Hello,
New to Julia and to Galois Field, I would like to calculate in GF(2^8). Using Nemo, here is what I start with:
julia> using Nemo
Welcome to Nemo version 0.33.7
Nemo comes with absolutely no warranty whatsoever
julia> R, x = FiniteField(2, 8, "x")
(Finite field of degree 8 over F_2, x)
Then I need to use elements of GF(256). I tried to cast them from integers like this:
julia> R(3)
1
but it doesn’t seem to work as I expected (output 3). How can I input GF(256) values? Should I use polynomial expressions only? If so, is there a way to convert Int to polynomial expression?
thanks for your help,
B.R.
I found this way to do it. I post it if anyone is interested (or to get expert’s point of view). You will find respectively the GF-> Int conversion, the Int → GF conversion (restricted to GF(256) but change UInt8 to greater if needed), and a simple test.

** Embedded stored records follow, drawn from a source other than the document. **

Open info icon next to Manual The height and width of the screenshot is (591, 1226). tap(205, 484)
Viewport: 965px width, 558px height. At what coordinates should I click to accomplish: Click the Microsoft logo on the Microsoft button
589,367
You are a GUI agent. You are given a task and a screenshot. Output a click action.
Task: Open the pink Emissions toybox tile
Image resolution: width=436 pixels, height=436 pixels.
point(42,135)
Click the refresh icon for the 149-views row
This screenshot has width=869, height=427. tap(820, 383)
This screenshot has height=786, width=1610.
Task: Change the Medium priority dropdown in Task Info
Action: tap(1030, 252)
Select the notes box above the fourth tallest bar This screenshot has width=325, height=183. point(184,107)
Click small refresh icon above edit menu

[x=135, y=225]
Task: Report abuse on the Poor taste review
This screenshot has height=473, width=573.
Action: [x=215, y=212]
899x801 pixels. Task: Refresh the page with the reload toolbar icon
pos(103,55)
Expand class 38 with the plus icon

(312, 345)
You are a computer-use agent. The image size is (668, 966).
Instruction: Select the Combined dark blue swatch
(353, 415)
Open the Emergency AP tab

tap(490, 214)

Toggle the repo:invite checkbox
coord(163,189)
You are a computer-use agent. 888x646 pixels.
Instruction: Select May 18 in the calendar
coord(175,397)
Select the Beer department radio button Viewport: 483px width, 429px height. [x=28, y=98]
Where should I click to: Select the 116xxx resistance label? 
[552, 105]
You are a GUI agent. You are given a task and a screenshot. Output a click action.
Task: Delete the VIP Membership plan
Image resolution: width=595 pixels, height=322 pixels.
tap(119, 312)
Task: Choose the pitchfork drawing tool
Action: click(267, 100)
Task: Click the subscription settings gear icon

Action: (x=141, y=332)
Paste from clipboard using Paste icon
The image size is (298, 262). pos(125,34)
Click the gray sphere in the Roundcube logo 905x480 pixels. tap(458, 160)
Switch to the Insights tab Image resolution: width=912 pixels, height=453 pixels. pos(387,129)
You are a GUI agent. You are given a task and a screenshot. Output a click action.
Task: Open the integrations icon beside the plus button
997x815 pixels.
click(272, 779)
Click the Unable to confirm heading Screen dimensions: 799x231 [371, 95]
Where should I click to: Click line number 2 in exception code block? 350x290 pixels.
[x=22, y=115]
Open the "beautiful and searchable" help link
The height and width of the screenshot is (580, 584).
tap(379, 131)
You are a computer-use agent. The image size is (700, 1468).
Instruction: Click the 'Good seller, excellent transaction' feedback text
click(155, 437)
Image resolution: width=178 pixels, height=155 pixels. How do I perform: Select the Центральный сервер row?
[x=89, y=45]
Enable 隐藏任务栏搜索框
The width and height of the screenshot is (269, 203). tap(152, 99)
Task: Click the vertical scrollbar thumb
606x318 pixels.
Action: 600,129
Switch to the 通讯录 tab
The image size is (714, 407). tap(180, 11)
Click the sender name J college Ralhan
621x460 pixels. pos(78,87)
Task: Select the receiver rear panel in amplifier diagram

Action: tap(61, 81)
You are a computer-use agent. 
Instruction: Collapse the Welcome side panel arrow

function Int(a::fqPolyRepFieldElem)
dum = 0
if !iszero(a)
for i=a.length-1:-1:0
if coeff(a,i)>0
dum+=2^i
end
end
end
return dum
end
function GF(a::Integer,F::fqPolyRepField)
b = bitstring(UInt8(mod(a,2^8)))
res = F(0);
for i=1:8
if b[i]=='1'
res+=(gen(R))^(8-i)
end
end
return res
end
R, x = FiniteField(2, 8, "x")
a = 253
agf = GF(a,R)
Int(agf)==a
Sure. I did not claim that there are only two elements. But one has 1 + 1 = 0 in \mathrm{GF}(2^n) for any n \geq 1 (all these fields contain \mathrm{GF}(2) or in other words, have characteristic 2). In particular 3 = 1 + 1 + 1 = 1 in \mathrm{GF}(2^n).
I agree with your 1+1+1 = 1. But how do you manipulate other elements than 0 and 1 in GF(256)? can you write an element in GF(256) that is not 0 or 1? (it seems that there is no other way than the form using the root of the irreducible polynomial, am I correct?)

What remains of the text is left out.